People v. Beachem

784 N.E.2d 285, 336 Ill. App. 3d 688, 271 Ill. Dec. 67
CourtAppellate Court of Illinois
DecidedDecember 24, 2002
Docket1-99-0852
StatusPublished
Cited by5 cases

This text of 784 N.E.2d 285 (People v. Beachem) is published on Counsel Stack Legal Research, covering Appellate Court of Illinois primary law. Counsel Stack provides free access to over 12 million legal documents including statutes, case law, regulations, and constitutions.

Bluebook
People v. Beachem, 784 N.E.2d 285, 336 Ill. App. 3d 688, 271 Ill. Dec. 67 (Ill. Ct. App. 2002).

Opinion

784 N.E.2d 285 (2002)
336 Ill. App.3d 688
271 Ill.Dec. 67

The PEOPLE of the State of Illinois, Plaintiff-Appellee,
v.
Dionna BEACHEM, Defendant-Appellant.

No. 1-99-0852.

Appellate Court of Illinois, First District, Third Division.

December 24, 2002.

*286 Michael J. Pelletier, Deputy Defender, and Michael H. Orenstein, Assistant Appellate Defender, Chicago, for Appellant.

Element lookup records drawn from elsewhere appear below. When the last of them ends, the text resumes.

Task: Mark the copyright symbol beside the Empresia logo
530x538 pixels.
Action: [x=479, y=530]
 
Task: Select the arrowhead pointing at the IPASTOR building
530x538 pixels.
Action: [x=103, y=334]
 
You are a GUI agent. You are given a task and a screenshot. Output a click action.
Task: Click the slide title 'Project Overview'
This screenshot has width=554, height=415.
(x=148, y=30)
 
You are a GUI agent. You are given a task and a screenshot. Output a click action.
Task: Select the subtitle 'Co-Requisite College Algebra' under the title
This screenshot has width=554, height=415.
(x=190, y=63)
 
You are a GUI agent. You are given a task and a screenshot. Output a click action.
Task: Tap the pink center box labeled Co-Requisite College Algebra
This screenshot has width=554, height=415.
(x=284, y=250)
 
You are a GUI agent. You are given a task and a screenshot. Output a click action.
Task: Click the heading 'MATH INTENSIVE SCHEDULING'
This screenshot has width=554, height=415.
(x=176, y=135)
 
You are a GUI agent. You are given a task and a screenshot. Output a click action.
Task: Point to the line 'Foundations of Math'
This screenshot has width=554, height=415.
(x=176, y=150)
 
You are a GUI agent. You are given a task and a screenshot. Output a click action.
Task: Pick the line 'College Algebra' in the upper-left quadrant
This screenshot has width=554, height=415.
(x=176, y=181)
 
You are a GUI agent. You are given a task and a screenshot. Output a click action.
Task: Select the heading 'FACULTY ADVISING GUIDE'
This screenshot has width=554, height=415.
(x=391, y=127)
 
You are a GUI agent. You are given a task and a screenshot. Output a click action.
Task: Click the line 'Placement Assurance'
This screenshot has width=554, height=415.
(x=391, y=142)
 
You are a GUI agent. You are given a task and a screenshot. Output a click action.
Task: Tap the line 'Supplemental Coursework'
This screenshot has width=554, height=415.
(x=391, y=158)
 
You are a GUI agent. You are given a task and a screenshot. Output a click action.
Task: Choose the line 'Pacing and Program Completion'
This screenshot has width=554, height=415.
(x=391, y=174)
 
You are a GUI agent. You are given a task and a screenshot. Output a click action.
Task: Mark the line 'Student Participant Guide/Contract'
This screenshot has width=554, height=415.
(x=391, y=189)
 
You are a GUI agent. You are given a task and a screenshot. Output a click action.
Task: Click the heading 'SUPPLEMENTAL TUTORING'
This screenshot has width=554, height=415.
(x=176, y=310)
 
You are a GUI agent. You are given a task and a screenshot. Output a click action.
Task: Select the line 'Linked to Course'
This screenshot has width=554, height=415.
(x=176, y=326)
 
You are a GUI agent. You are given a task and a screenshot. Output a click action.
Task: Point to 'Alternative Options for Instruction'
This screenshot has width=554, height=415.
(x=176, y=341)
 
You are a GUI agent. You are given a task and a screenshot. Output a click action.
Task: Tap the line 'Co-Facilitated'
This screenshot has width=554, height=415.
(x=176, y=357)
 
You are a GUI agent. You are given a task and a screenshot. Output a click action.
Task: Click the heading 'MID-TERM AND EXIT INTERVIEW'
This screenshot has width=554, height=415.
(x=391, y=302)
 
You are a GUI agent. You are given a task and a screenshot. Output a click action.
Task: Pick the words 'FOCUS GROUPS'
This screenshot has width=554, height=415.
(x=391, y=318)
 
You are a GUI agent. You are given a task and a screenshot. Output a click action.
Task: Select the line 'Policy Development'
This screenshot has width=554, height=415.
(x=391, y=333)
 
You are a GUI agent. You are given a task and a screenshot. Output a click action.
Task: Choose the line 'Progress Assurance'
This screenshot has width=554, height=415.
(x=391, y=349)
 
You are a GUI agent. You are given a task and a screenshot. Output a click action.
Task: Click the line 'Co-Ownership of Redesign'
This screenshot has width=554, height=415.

*287 Richard A. Devine, State's Attorney of Cook County, Chicago (Renee Goldfarb, Christine Cook, Alan J. Spellberg, William D. Carroll and Michele Grimaldi Stein, of counsel), for Appellee.

Justice WOLFSON delivered the opinion of the court:

In Apprendi v. New Jersey, 530 U.S. 466, 120 S.Ct. 2348, 147 L.Ed.2d 435 (2000), the United States Supreme Court issued a decision that penetrates the constitutional foundation of this State's extended sentencing procedures. In this appeal from a summary dismissal of her post-conviction petition, Dionna Beachem (Beachem) challenges the constitutionality of the extended sentence of 90 years she received for first degree murder. The threshold question before us is whether Apprendi reaches beyond a direct appeal to an appeal of the dismissal of a timely-filed post-conviction petition. We hold that it does. We also hold the defendant was properly sentenced.[1]

FACTS

On December 5, 1994, Annie Jones (Jones), a 77 year-old woman living alone on Chicago's south side, was fatally beaten in her apartment. That day, Beachem was arrested and subsequently released on bond for attempting to use Jones' newly-issued credit card at a suburban mall jewelry store. Two days later, Jones' landlord discovered her body.

Beachem was charged with and convicted of residential burglary, home invasion, robbery, and first degree murder. Though the trial court found her eligible for the death penalty, Beachem was sentenced to an extended term of 90 years' imprisonment for the murder conviction, 30 years for the home invasion conviction, 15 years for the residential burglary conviction, and six years for the robbery conviction, all sentences running concurrently.

Beachem appealed her convictions and sentences. We affirmed. People v. Beachem, No. 1-96-3260, 294 Ill.App.3d 1094, 242 Ill.Dec. 570, 721 N.E.2d 849 (1998) (unpublished order under Supreme Court Rule 23).

Beachem then filed a pro se post-conviction petition. In a 23-page "MEMORANDUM OPINION AND ORDER," the trial court dismissed Beachem's petition. This appeal followed.

DECISION

Beachem raises two issues in her initial brief.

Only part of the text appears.